En effet, La Repubblica titrait : « La manœuvre : retraites serrées, Irpef inchangé » et Corriere della Sera relançait « Stretta pensioni. Super taxe sur les maisons. Pas d'augmentations d'Irpef, super coupes dans la politique », ou encore La Stampa : « Voici le décret 'sauvons l'Italie', les retraites, la TVA, les coupes dans la politique, le logement. Toutes les mesures point par point. Alors que Le Monde écrivait : "Le gouvernement italien adopte un nouveau plan d'austérité", The Guardian: "Le cabinet italien se prépare à adopter des mesures d'austérité", la bbc: "Les plans d'austérité de la Nouvelle Italie sont convenus", et le Wall Street Journal: « Monti dévoile les plans d'austérité ».

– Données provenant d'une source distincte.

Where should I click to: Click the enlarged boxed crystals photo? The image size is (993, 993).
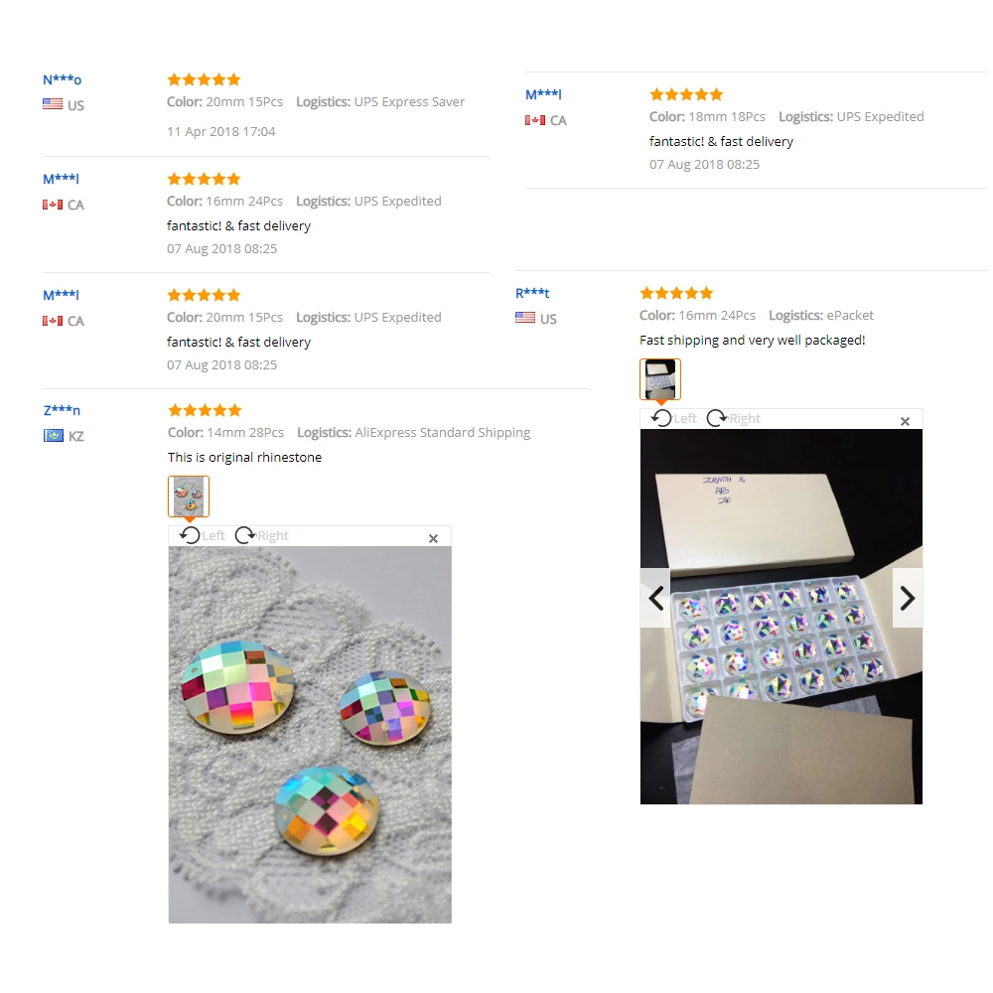(781, 617)
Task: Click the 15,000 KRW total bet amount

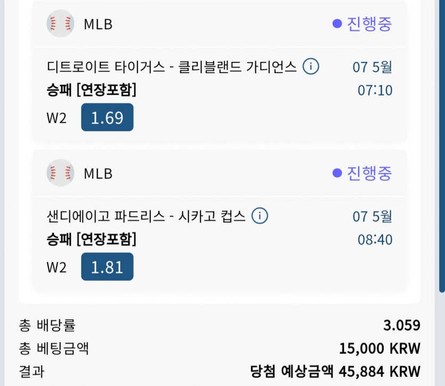Action: pyautogui.click(x=380, y=349)
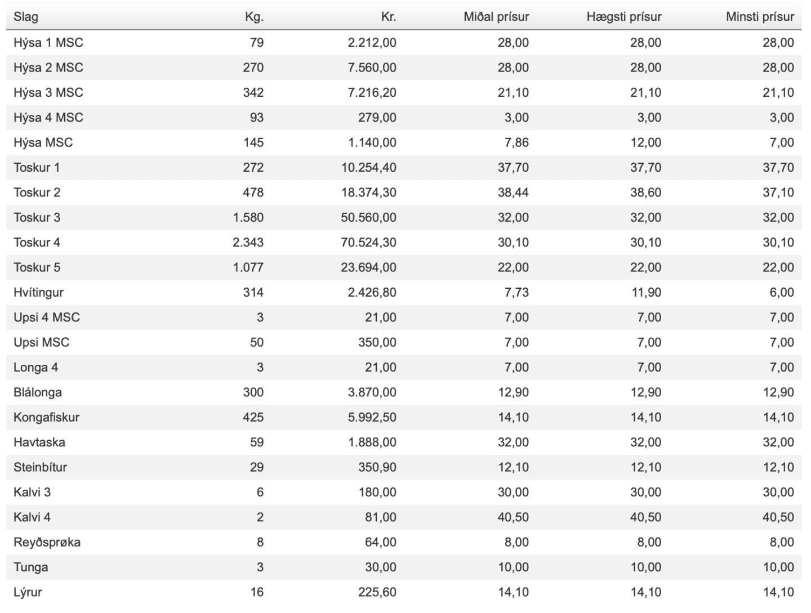Click the 70.524,30 Kr. value cell

[368, 243]
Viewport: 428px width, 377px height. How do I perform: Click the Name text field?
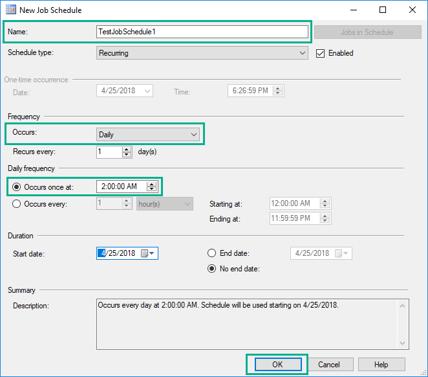point(202,32)
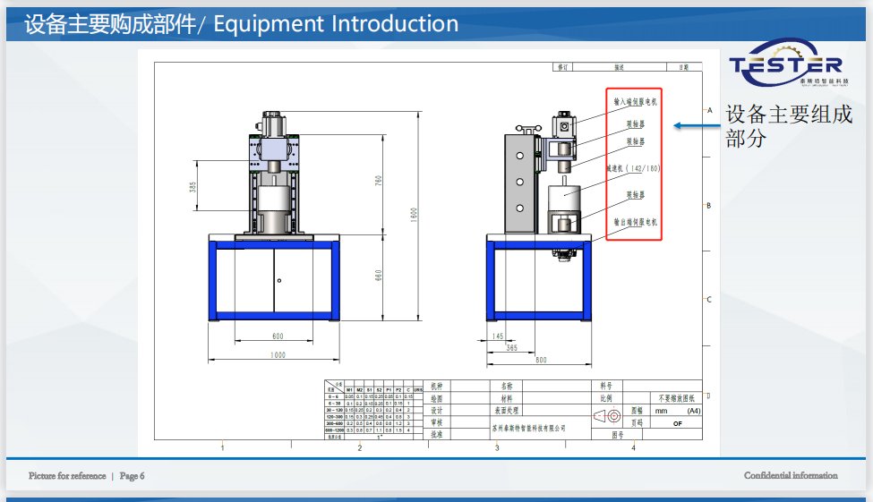873x502 pixels.
Task: Click the blue arrow pointing at the component labels
Action: [x=695, y=125]
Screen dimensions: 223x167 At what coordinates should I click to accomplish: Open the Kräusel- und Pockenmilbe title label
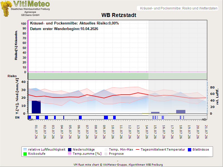pyautogui.click(x=179, y=8)
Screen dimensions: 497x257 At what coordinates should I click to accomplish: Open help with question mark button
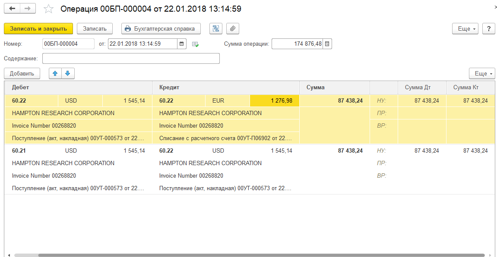[x=488, y=29]
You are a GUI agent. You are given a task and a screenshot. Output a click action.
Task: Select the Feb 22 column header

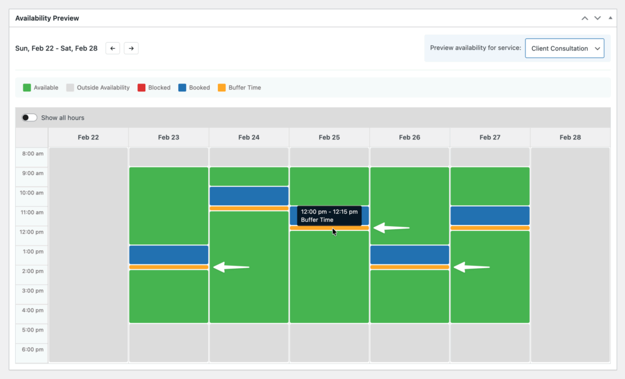(88, 137)
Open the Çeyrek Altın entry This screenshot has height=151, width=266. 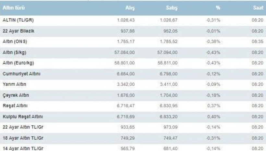(x=16, y=95)
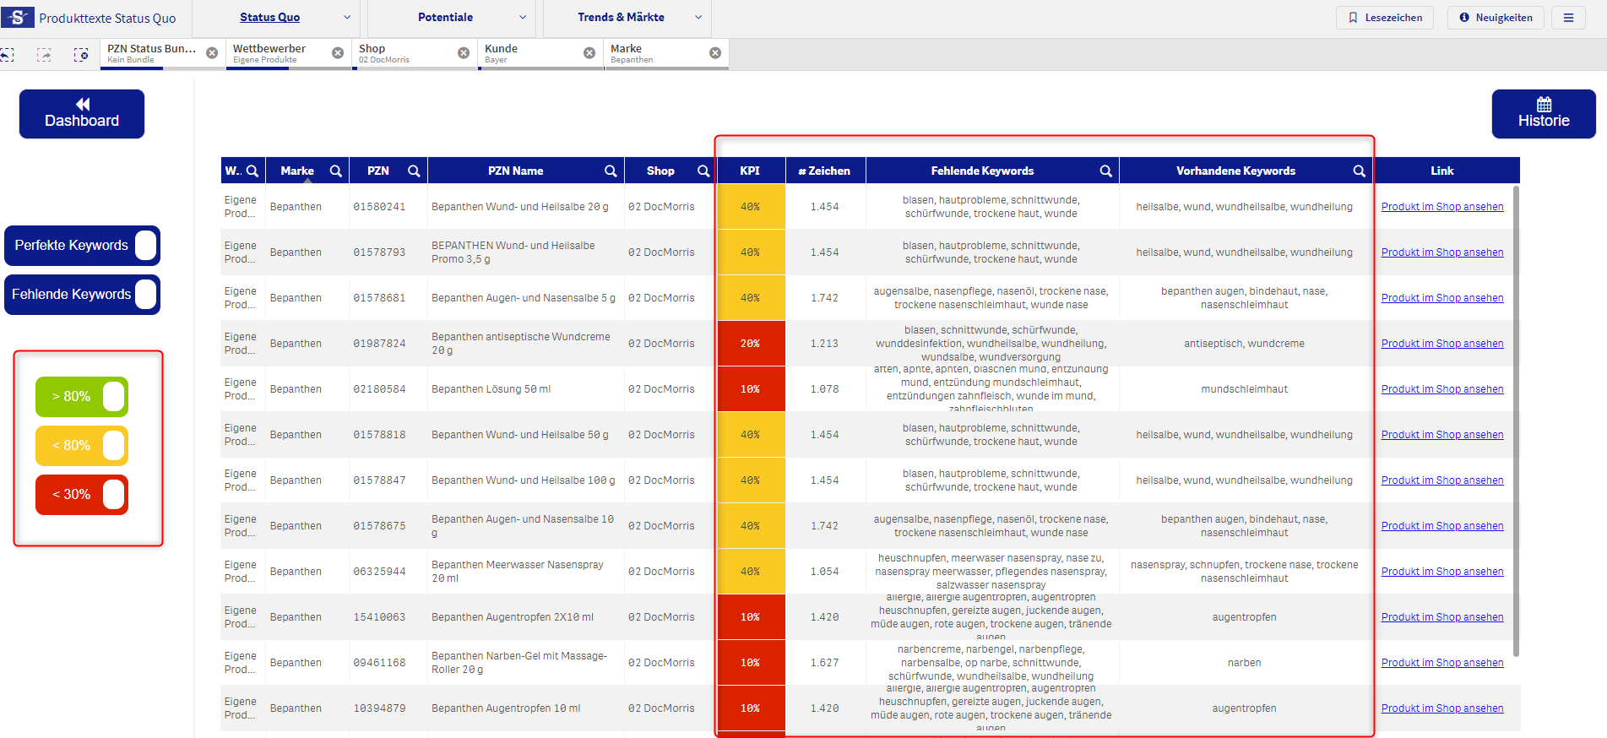Go back to the Dashboard
This screenshot has height=738, width=1607.
(82, 114)
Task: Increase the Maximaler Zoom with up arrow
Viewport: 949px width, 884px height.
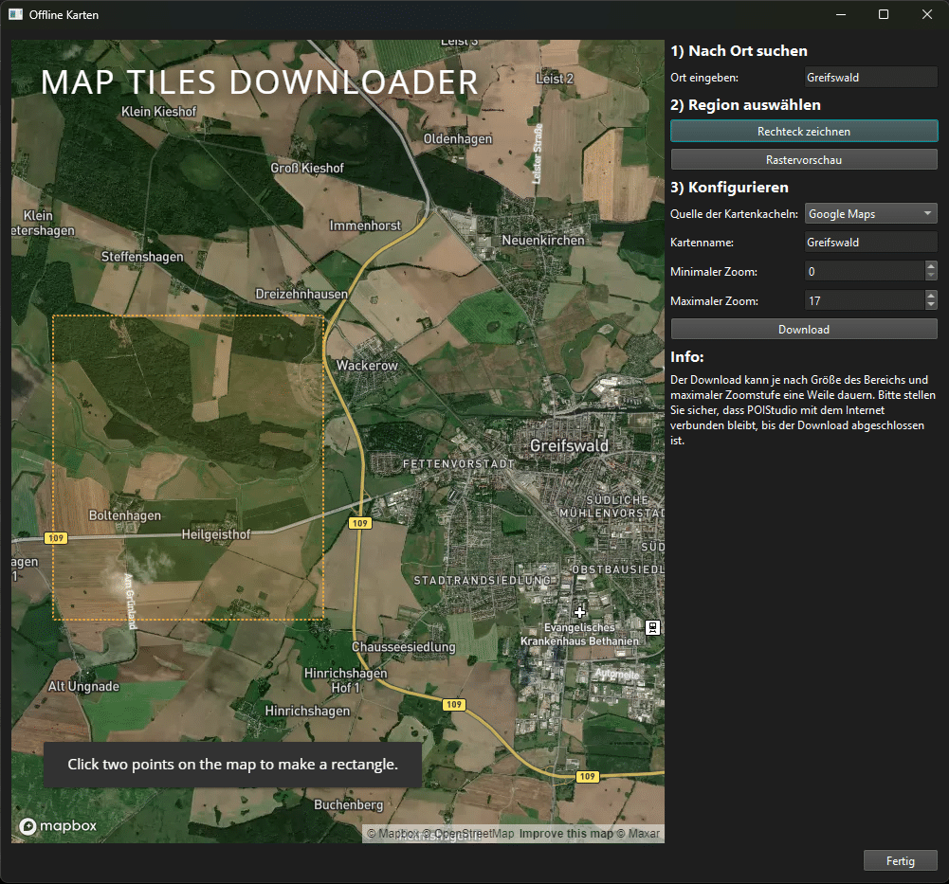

« La presse italienne – c'est écrit dans Le Monde d'aujourd'hui – a fait ce en sciences sociales, cela s'appelle 'framing', Ou un processus d'influence sélective sur la perception des significations qu'un individu attache à des mots ou à des phrases, d'une manière qui encourage certaines interprétations et en décourage d'autres. Comme le dit Wittgenstein, le langage est le moyen (médium) de construction de la réalité. Par conséquent, les médias italiens composent une réalité différente de ce qu'elle est, et qu'ils n'ont pas hésité à représenter en parlant de la Grèce ou de l'Espagne".

Bref, Le Monde nous accuse d'être aseptiques et non critiques. Faire attention au « particulier » (retraites, patrimoine, etc.) et non à l'ensemble. Pour décontextualiser et en quelque sorte légitimer la situation. Attitude critique habituelle de la presse étrangère en parlant de l'Italie ou de la vérité ? À ce moment-là, nous avons essayé de rechercher sur Google News le mot "austérité": sur les 4 premiers articles qui sont apparus, aucun ne concernait la manœuvre Monti, un pour les mesures grecques et espagnoles. Oui, Le Monde a raison : dans d'autres pays il y a de l'austérité, pas du tout en Italie.